*** The data Section Begins ***

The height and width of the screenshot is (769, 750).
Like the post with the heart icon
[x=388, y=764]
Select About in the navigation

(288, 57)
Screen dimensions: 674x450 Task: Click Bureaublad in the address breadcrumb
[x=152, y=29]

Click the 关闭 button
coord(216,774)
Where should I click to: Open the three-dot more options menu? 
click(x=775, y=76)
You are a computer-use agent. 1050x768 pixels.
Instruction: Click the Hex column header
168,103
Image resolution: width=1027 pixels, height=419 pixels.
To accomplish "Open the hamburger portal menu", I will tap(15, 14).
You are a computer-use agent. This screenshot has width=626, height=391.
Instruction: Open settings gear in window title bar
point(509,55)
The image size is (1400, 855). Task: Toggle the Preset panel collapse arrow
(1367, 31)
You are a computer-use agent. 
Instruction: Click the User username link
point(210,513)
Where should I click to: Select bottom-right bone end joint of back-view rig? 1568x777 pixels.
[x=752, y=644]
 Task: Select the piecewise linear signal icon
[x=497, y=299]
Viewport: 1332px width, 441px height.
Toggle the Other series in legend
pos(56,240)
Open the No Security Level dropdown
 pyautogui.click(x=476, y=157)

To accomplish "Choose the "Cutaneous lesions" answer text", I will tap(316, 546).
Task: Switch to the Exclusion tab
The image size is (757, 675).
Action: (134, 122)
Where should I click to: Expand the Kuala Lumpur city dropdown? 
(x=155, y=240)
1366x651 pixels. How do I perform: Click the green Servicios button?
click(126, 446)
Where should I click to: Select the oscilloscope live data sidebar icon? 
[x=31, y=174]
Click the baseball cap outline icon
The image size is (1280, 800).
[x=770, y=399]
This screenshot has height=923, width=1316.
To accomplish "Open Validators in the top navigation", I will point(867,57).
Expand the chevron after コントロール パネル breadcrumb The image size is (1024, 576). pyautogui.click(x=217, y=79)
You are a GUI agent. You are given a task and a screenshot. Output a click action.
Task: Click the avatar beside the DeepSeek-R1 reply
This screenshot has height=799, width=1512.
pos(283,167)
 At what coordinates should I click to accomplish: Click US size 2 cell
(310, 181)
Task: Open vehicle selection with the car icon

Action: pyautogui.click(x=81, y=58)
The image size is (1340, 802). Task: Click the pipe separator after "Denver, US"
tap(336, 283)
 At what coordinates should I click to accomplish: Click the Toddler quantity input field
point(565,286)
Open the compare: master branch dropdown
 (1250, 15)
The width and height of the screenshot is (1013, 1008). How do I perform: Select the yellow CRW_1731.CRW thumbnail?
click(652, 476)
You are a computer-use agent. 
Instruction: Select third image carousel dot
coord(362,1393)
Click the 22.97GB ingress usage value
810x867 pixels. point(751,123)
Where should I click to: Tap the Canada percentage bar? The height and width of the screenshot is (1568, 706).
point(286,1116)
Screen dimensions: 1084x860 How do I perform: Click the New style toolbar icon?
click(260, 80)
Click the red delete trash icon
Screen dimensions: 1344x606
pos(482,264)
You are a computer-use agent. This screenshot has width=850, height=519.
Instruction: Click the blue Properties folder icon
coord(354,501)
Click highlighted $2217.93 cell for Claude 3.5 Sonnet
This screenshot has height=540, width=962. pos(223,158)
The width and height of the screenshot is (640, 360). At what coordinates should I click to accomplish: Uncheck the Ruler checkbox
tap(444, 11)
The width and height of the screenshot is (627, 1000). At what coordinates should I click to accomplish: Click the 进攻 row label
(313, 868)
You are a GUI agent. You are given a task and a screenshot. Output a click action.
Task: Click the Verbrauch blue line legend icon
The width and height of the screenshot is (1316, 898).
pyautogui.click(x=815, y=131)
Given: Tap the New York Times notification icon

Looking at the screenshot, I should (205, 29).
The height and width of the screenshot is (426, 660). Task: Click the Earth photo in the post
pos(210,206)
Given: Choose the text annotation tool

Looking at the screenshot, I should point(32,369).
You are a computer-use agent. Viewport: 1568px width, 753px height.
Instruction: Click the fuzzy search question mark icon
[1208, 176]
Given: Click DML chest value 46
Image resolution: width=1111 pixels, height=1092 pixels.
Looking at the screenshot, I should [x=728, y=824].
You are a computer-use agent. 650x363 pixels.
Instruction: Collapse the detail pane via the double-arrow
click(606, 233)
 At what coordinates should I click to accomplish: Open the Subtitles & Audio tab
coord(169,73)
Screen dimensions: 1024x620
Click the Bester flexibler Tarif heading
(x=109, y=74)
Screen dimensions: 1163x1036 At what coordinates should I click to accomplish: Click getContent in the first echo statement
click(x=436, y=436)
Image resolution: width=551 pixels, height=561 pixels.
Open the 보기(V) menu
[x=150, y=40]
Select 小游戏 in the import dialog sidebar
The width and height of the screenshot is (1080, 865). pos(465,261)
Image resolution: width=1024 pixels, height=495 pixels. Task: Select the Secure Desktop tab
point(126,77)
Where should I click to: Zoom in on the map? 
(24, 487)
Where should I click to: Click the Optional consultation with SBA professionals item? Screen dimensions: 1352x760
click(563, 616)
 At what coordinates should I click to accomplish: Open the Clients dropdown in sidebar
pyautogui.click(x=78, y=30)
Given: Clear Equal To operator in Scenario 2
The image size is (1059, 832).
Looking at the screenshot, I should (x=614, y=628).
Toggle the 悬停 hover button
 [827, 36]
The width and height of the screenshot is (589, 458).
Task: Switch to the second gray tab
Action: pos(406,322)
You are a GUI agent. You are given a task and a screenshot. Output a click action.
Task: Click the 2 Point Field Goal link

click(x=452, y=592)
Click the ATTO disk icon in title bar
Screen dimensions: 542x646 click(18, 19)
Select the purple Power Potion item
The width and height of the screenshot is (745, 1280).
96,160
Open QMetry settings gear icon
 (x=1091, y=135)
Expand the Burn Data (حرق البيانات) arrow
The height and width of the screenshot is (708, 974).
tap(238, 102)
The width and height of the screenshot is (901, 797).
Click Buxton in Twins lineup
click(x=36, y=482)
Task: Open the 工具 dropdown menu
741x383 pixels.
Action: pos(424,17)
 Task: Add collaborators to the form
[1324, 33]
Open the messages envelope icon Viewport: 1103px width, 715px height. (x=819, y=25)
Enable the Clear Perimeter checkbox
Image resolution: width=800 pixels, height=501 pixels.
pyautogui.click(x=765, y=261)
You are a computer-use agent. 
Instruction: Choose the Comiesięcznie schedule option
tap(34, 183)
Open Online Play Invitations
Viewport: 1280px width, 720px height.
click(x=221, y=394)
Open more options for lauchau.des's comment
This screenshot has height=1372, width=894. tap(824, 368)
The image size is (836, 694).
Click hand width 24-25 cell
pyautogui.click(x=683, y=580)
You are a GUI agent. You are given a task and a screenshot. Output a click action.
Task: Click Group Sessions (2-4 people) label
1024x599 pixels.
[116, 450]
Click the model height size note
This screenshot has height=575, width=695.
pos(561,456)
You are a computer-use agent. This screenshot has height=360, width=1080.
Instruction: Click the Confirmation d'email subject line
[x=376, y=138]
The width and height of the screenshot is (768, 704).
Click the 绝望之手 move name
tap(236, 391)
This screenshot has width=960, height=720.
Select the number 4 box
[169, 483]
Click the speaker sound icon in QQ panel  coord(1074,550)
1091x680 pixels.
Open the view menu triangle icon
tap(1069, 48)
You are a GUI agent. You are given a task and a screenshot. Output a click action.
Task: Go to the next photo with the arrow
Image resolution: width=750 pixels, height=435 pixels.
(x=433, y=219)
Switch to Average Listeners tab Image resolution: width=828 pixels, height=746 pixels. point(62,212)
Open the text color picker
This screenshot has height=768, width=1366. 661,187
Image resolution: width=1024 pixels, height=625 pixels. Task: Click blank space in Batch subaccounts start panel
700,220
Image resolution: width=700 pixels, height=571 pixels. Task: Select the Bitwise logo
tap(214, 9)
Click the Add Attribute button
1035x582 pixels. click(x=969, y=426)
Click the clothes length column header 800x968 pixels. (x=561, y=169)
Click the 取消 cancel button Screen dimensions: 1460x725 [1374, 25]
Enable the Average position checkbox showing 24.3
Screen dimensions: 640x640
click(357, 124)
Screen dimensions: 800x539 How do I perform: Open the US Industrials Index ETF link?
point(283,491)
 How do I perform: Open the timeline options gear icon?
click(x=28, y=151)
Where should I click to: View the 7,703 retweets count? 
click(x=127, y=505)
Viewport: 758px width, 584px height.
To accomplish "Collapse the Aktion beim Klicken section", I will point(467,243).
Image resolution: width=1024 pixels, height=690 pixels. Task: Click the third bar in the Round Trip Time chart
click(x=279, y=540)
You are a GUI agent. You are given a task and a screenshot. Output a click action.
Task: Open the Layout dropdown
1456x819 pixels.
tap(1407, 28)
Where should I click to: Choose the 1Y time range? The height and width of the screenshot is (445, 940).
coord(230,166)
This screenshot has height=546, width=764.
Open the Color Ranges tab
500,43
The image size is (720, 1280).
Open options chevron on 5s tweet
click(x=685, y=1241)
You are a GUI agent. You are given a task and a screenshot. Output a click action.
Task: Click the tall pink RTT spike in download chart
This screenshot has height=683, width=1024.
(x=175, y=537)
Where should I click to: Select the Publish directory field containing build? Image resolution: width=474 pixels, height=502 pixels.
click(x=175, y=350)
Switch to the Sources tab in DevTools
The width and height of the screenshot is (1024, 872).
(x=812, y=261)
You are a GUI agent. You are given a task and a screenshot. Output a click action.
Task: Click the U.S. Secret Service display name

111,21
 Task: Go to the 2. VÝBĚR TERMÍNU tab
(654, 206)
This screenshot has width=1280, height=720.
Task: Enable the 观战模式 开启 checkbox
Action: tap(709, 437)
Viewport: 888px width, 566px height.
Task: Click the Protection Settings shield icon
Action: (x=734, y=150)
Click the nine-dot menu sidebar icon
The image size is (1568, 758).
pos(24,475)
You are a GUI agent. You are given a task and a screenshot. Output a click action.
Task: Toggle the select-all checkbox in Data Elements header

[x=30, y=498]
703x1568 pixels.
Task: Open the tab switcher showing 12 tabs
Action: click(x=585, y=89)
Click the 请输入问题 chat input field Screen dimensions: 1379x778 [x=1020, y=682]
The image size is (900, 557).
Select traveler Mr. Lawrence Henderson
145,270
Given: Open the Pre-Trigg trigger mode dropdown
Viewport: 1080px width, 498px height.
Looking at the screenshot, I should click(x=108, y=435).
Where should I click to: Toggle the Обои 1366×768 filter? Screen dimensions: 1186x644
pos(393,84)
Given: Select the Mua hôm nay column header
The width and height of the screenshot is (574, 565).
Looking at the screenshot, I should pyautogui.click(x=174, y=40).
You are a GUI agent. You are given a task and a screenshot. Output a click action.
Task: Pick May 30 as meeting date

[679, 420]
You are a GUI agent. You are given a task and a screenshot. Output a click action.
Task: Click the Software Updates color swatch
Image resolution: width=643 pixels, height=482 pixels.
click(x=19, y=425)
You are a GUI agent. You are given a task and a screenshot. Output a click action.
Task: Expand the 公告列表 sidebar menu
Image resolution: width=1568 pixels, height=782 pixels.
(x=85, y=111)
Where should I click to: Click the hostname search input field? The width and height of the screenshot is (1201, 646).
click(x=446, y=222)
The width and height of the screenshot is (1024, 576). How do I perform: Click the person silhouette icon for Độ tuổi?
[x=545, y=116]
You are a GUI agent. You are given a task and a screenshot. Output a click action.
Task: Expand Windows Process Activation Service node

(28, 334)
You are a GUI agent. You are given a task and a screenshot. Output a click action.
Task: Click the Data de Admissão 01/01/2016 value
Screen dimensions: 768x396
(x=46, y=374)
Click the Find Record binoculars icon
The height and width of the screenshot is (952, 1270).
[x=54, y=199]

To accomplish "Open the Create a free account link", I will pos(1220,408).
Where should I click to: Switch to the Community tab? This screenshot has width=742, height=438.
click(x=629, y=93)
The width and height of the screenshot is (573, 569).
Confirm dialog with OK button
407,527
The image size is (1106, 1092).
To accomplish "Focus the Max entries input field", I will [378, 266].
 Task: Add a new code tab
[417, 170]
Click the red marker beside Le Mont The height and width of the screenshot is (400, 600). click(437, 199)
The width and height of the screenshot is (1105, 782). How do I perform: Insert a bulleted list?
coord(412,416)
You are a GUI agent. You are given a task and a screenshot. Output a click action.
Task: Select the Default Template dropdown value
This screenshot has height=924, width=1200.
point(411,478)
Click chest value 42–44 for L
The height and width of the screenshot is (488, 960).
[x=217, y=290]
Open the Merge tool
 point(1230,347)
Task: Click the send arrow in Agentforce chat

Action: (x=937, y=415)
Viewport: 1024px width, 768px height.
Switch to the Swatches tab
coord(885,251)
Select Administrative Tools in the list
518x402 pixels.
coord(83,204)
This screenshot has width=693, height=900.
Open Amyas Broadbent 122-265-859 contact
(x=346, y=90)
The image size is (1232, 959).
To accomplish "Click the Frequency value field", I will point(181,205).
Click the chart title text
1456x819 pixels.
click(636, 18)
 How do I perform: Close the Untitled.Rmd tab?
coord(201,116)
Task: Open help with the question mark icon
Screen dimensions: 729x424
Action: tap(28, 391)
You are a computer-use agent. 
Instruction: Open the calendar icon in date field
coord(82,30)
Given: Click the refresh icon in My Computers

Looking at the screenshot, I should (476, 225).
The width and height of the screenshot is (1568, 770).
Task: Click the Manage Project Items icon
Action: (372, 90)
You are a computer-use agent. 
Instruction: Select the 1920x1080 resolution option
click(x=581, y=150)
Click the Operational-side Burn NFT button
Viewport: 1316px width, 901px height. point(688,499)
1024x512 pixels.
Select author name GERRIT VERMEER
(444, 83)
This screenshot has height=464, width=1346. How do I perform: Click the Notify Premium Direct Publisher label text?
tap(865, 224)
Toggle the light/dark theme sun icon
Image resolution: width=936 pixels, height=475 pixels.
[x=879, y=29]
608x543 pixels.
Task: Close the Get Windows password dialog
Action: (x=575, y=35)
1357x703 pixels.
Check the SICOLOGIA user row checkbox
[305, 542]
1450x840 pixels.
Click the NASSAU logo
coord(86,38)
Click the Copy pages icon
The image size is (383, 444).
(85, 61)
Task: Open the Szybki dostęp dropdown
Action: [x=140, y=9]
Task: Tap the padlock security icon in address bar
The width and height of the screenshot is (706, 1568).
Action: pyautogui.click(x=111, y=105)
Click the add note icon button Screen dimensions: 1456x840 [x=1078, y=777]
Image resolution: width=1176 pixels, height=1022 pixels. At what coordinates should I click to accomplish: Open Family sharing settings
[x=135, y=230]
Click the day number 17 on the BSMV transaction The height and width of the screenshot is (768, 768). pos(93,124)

*** The data Section Ends ***

_Task directions_
Lines containing the word "beside": copy every one of them from the records above.

_Solution to this exercise_
Task: Click the avatar beside the DeepSeek-R1 reply
Click the red marker beside Le Mont The height and width of the screenshot is (400, 600). click(437, 199)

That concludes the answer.